What you have to do: Reproduce each of the rows below word for word, keeping every character, space, and line break unchanged.
○ ○ ○ ○
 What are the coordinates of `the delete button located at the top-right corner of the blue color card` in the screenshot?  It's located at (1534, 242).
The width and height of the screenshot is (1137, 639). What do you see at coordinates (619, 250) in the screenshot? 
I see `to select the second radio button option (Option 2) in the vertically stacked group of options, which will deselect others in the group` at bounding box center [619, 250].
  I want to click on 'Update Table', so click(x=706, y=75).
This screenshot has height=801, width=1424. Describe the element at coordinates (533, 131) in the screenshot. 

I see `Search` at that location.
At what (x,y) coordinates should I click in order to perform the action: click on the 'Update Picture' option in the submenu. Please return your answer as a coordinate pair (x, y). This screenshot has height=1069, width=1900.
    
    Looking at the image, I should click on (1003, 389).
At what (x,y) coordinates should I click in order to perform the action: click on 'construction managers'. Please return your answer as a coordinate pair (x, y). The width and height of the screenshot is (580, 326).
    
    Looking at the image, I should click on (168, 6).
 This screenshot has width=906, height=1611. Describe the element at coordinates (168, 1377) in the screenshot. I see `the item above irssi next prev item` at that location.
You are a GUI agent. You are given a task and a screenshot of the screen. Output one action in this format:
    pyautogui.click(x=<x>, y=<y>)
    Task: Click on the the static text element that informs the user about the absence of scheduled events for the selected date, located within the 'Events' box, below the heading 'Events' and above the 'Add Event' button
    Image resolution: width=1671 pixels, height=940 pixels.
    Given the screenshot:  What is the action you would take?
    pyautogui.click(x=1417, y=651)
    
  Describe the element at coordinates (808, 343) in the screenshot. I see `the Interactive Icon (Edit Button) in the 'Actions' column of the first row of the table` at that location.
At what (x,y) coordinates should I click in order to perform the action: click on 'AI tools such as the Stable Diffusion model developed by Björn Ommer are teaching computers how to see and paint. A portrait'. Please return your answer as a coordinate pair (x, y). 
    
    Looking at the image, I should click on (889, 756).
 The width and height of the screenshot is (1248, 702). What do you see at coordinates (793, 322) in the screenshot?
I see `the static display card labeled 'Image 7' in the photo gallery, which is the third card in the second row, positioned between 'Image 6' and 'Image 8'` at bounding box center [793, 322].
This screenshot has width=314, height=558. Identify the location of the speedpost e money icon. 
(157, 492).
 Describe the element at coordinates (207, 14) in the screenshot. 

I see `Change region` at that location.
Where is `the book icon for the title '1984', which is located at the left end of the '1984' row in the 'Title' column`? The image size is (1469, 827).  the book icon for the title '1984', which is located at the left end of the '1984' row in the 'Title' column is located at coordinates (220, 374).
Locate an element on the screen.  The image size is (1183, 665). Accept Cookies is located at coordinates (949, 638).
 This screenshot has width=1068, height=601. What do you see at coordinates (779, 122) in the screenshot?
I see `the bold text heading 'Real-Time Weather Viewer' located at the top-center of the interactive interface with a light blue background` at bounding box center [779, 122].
○ ○ ○ ○
Result for this exercise:
 What are the coordinates of `the delete button located at the top-right corner of the blue color card` in the screenshot?  It's located at (1534, 242).
The width and height of the screenshot is (1137, 639). What do you see at coordinates (619, 250) in the screenshot? 
I see `to select the second radio button option (Option 2) in the vertically stacked group of options, which will deselect others in the group` at bounding box center [619, 250].
  I want to click on 'Update Table', so click(x=706, y=75).
This screenshot has height=801, width=1424. Describe the element at coordinates (533, 131) in the screenshot. 

I see `Search` at that location.
At what (x,y) coordinates should I click in order to perform the action: click on the 'Update Picture' option in the submenu. Please return your answer as a coordinate pair (x, y). This screenshot has height=1069, width=1900.
    
    Looking at the image, I should click on (1003, 389).
At what (x,y) coordinates should I click in order to perform the action: click on 'construction managers'. Please return your answer as a coordinate pair (x, y). The width and height of the screenshot is (580, 326).
    
    Looking at the image, I should click on (168, 6).
 This screenshot has width=906, height=1611. Describe the element at coordinates (168, 1377) in the screenshot. I see `the item above irssi next prev item` at that location.
You are a GUI agent. You are given a task and a screenshot of the screen. Output one action in this format:
    pyautogui.click(x=<x>, y=<y>)
    Task: Click on the the static text element that informs the user about the absence of scheduled events for the selected date, located within the 'Events' box, below the heading 'Events' and above the 'Add Event' button
    Image resolution: width=1671 pixels, height=940 pixels.
    Given the screenshot:  What is the action you would take?
    pyautogui.click(x=1417, y=651)
    
  Describe the element at coordinates (808, 343) in the screenshot. I see `the Interactive Icon (Edit Button) in the 'Actions' column of the first row of the table` at that location.
At what (x,y) coordinates should I click in order to perform the action: click on 'AI tools such as the Stable Diffusion model developed by Björn Ommer are teaching computers how to see and paint. A portrait'. Please return your answer as a coordinate pair (x, y). 
    
    Looking at the image, I should click on (889, 756).
 The width and height of the screenshot is (1248, 702). What do you see at coordinates (793, 322) in the screenshot?
I see `the static display card labeled 'Image 7' in the photo gallery, which is the third card in the second row, positioned between 'Image 6' and 'Image 8'` at bounding box center [793, 322].
This screenshot has width=314, height=558. Identify the location of the speedpost e money icon. 
(157, 492).
 Describe the element at coordinates (207, 14) in the screenshot. 

I see `Change region` at that location.
Where is `the book icon for the title '1984', which is located at the left end of the '1984' row in the 'Title' column`? The image size is (1469, 827).  the book icon for the title '1984', which is located at the left end of the '1984' row in the 'Title' column is located at coordinates (220, 374).
Locate an element on the screen.  The image size is (1183, 665). Accept Cookies is located at coordinates (949, 638).
 This screenshot has width=1068, height=601. What do you see at coordinates (779, 122) in the screenshot?
I see `the bold text heading 'Real-Time Weather Viewer' located at the top-center of the interactive interface with a light blue background` at bounding box center [779, 122].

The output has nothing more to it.